El origen militar de la trench coat: de las trincheras al lujo
Share
Antes de convertirse en un símbolo de elegancia y sofisticación, la trench coat fue una prenda creada para sobrevivir a la guerra. Su historia no nace en pasarelas ni editoriales, sino en uno de los escenarios más duros del siglo XX: las trincheras de la Primera Guerra Mundial.
A principios del conflicto, los soldados británicos necesitaban una alternativa más ligera y funcional que los pesados abrigos de lana que usaban tradicionalmente. Fue entonces cuando Thomas Burberry, fundador de la casa Burberry, desarrolló una prenda resistente al agua hecha con gabardina, un tejido que él mismo había patentado años antes.

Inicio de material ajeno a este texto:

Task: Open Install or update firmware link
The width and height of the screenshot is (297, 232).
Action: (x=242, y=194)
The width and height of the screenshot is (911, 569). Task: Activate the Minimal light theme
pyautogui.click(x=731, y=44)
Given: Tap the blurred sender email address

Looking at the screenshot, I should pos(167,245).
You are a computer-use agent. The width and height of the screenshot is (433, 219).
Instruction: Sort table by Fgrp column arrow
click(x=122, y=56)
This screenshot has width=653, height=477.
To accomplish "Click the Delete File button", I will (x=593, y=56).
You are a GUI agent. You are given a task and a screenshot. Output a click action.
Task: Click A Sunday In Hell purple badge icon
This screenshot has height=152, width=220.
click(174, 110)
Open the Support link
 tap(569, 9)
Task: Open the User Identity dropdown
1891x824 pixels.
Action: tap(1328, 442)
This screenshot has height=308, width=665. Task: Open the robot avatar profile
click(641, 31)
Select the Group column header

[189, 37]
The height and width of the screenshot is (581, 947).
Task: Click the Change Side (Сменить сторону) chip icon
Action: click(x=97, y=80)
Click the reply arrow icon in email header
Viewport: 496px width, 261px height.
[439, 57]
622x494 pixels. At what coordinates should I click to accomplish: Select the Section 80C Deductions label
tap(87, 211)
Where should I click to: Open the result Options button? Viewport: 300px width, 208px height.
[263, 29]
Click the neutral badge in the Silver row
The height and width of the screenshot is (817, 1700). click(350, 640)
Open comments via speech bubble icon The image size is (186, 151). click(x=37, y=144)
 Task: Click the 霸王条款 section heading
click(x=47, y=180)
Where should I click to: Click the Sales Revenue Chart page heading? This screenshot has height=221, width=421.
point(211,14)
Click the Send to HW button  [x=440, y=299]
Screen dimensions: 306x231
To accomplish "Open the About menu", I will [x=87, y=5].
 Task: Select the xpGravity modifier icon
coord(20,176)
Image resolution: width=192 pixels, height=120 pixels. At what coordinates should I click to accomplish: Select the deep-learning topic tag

El diseño no era casual. Cada detalle tenía un propósito: las hombreras servían para identificar rangos militares, los anillos metálicos en el cinturón permitían enganchar equipo, y la solapa adicional protegía del viento y la lluvia. Era, en esencia, una herramienta de supervivencia.
Tras la guerra, muchos oficiales regresaron a casa usando sus trench coats, y poco a poco la prenda comenzó a integrarse en la vida civil. Sin embargo, su verdadero salto a la cultura global ocurrió gracias al cine. Figuras como Humphrey Bogart en Casablanca o Audrey Hepburn en Breakfast at Tiffany's la convirtieron en un ícono de estilo, cargado de misterio, carácter y elegancia.
Hoy, la trench coat es una pieza clave en el armario masculino y femenino. Marcas de lujo la reinterpretan constantemente, pero su esencia sigue intacta: funcionalidad, estructura y presencia. Lo que comenzó como una prenda diseñada para resistir la guerra terminó definiendo uno de los símbolos más reconocibles del estilo atemporal.
La moda, muchas veces, no nace de la estética sino de la necesidad. Y cuando una prenda logra trascender su contexto original, deja de ser solo ropa para convertirse en historia.